Si vous souhaitez donner plus à un enfant en particulier, rien n’empêche de lui faire plusieurs donations espacées de quinze ans, en profitant à chaque fois de l’abattement. Les abattements étant gelés jusqu’à fin 2028, anticiper les donations permet d’éviter une hausse mécanique de la part taxable liée à la revalorisation des biens dans le temps.
Avantager un enfant handicapé : l’abattement supplémentaire
Un enfant atteint d’une infirmité qui l’empêche de travailler dans des conditions normales de rentabilité bénéficie d’un abattement fiscal supplémentaire de 159 325 euros. Ce montant se cumule avec l’abattement classique de 100 000 euros par parent.
Ce dispositif permet de transmettre un patrimoine significatif à un enfant vulnérable sans fiscalité. Il constitue une réponse concrète pour les familles qui souhaitent protéger un enfant dont l’autonomie financière sera limitée.
Testament et assurance-vie : deux outils complémentaires pour la succession
Le testament permet de désigner un enfant comme bénéficiaire de la quotité disponible. C’est l’outil le plus simple pour organiser un avantage après votre décès. Il peut être rédigé à la main (testament olographe) ou devant notaire (testament authentique).
L’assurance-vie fonctionne différemment. Les sommes placées sur un contrat d’assurance-vie ne font pas partie de la succession au sens juridique strict. Vous désignez librement le bénéficiaire, et les capitaux lui sont transmis avec une fiscalité spécifique, souvent avantageuse.
Vous pouvez donc cumuler les deux approches :
- Utiliser le testament pour attribuer la quotité disponible à un enfant précis
- Souscrire une assurance-vie au profit du même enfant pour lui transmettre des capitaux supplémentaires en dehors de la succession
- Effectuer des donations hors part successorale de votre vivant pour compléter le dispositif
Attention : si les primes versées sur l’assurance-vie sont jugées « manifestement exagérées » par rapport à votre patrimoine, les autres héritiers peuvent demander leur réintégration dans la succession.
Le présent d’usage, un outil souvent sous-estimé
Un cadeau offert à l’occasion d’un événement (anniversaire, mariage, réussite à un examen) n’est pas considéré comme une donation si sa valeur reste proportionnée à vos revenus. On parle de présent d’usage.

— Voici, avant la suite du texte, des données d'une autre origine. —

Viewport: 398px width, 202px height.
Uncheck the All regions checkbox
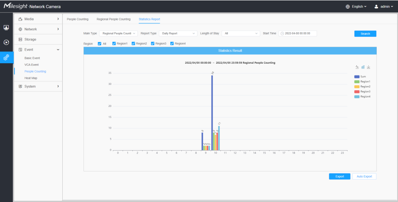point(99,44)
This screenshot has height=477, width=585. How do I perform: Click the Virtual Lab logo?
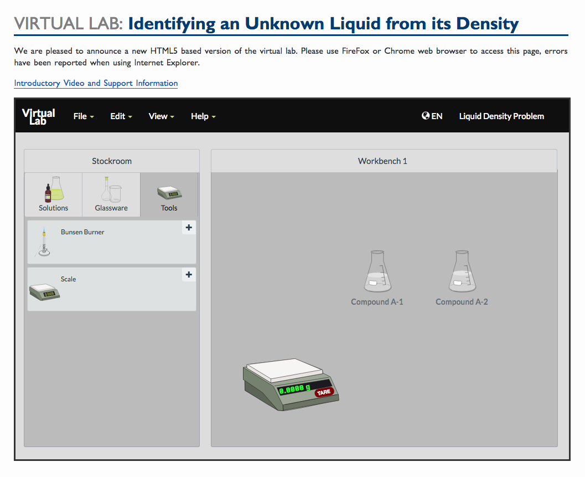(x=38, y=115)
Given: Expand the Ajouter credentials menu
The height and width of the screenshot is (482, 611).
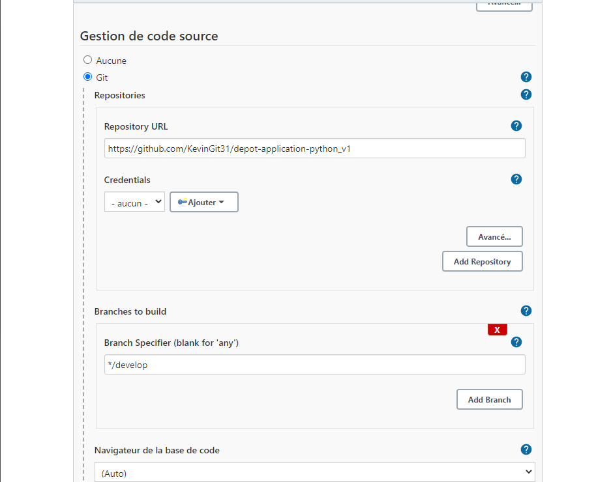Looking at the screenshot, I should click(204, 202).
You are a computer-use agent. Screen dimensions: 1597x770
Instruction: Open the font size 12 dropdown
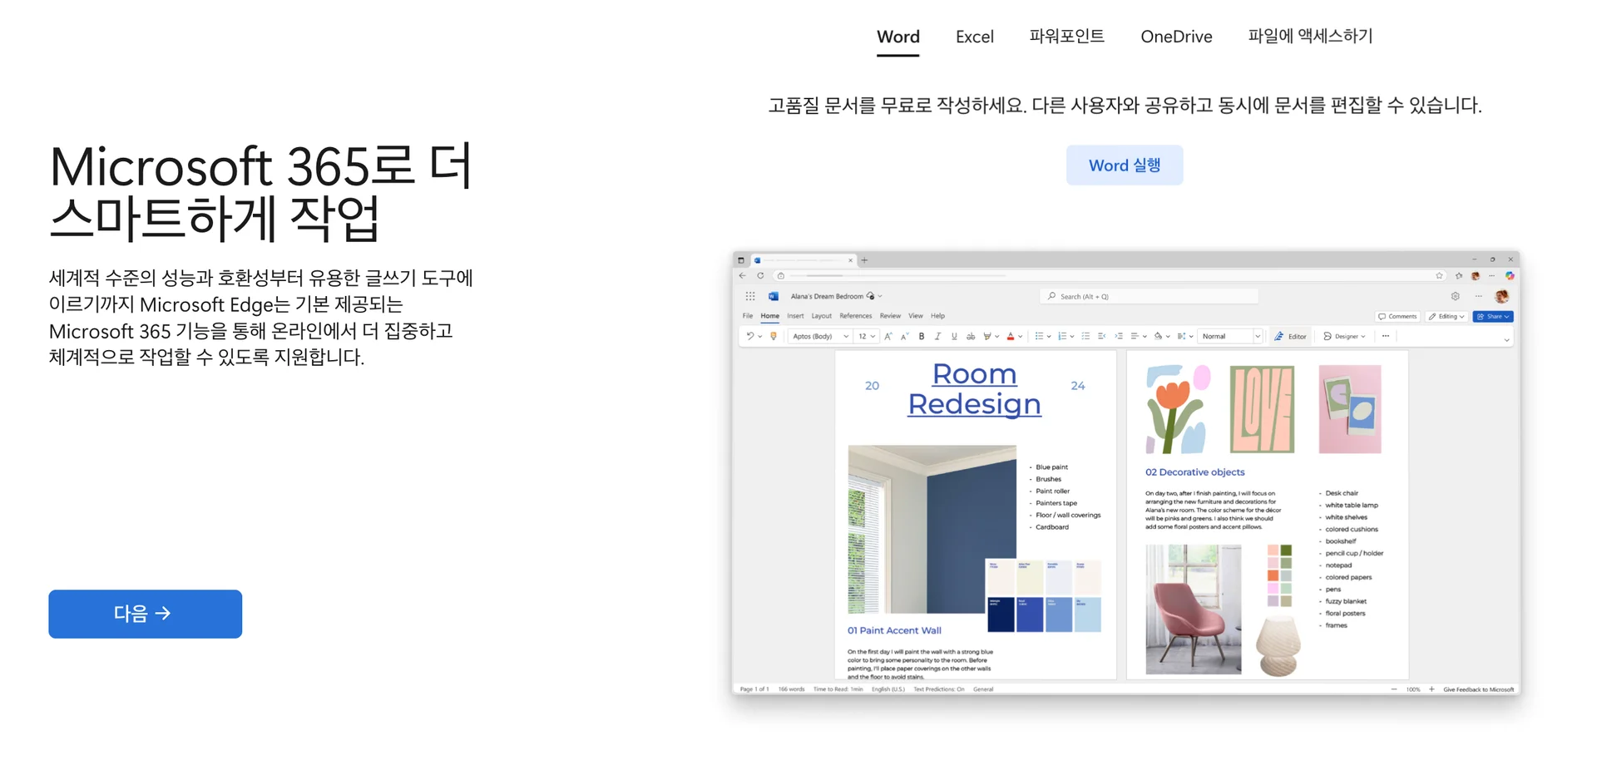click(x=867, y=337)
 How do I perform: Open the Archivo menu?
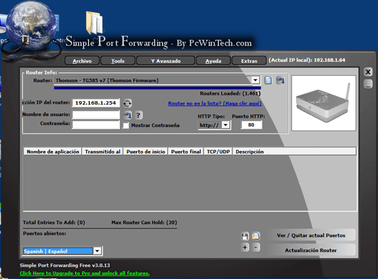click(x=82, y=61)
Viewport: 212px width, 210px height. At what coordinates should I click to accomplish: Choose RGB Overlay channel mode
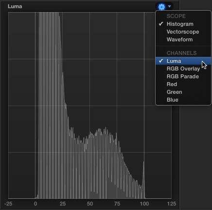183,69
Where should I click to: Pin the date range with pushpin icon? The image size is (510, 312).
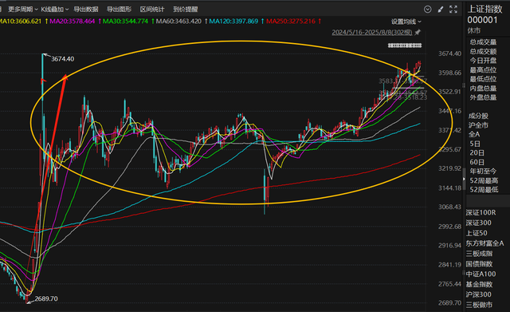(418, 32)
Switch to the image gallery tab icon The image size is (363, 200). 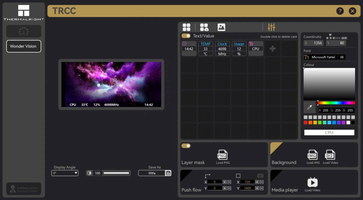[x=221, y=27]
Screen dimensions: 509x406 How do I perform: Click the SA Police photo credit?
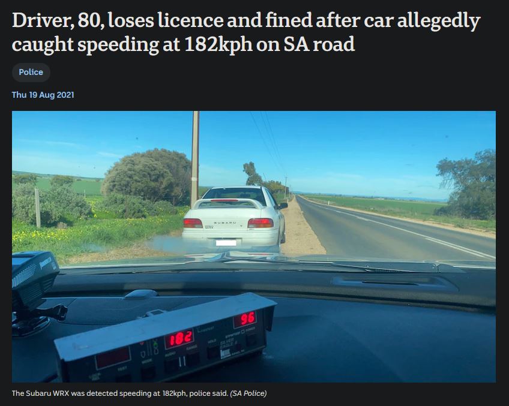(x=248, y=393)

Un présent d’usage n’est ni déclaré ni réintégré dans la succession. Cela signifie que des cadeaux réguliers mais raisonnables à un enfant ne seront pas comptabilisés au moment du partage. Ce levier reste modeste, mais il s’ajoute aux autres sans complication juridique.

Conflits entre héritiers : ce qui déclenche les contestations
Avantager un enfant est légal, mais cela reste une source fréquente de tensions familiales. Les contestations surviennent le plus souvent dans deux situations :
- La donation dépasse la quotité disponible, ce qui porte atteinte à la réserve des autres enfants (action en réduction)

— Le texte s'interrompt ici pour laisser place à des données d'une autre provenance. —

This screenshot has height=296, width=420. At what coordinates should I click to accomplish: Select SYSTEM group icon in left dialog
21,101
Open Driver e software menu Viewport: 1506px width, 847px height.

- Les frères et soeurs découvrent l’avantage au moment du décès, sans avoir été informés auparavant
- Les primes d’assurance-vie sont considérées comme disproportionnées par rapport au patrimoine global
Des études notariales recommandent désormais d’organiser un « conseil de famille » avec un notaire pour expliquer les choix de répartition. Cette transparence ne garantit pas l’absence de conflit, mais elle réduit le risque de contestation judiciaire après le décès.
Informer les héritiers de son vivant diminue le risque de procédure après le décès. Un testament découvert par surprise provoque plus de litiges qu’une décision expliquée en amont.

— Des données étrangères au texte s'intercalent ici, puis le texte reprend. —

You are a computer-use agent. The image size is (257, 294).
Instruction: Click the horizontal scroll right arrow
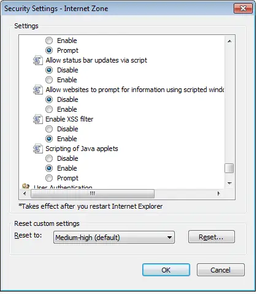pyautogui.click(x=218, y=193)
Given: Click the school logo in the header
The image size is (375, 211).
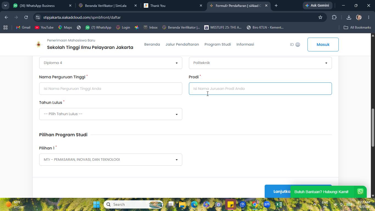Looking at the screenshot, I should (39, 44).
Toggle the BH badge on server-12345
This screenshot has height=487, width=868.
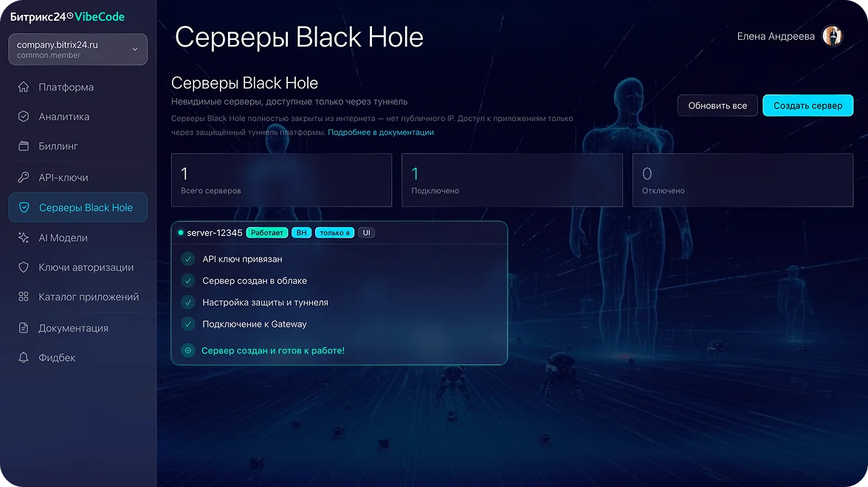click(x=301, y=232)
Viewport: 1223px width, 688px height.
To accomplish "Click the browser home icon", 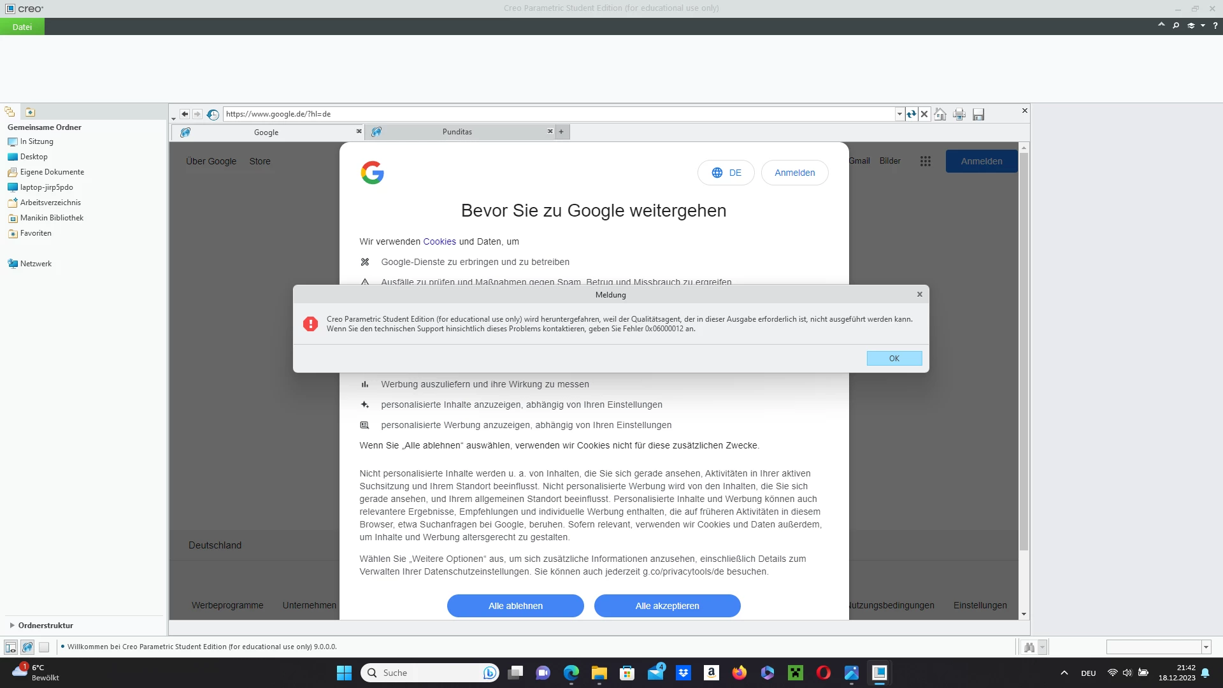I will pos(940,114).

Si vous envisagez de donner plus à un enfant, la première étape reste un rendez-vous chez le notaire pour faire un inventaire précis du patrimoine et calculer la quotité disponible réelle. C’est sur ce chiffre que repose toute la marge de manoeuvre, et c’est lui qui détermine ce que vous pouvez transmettre sans exposer votre famille à un contentieux.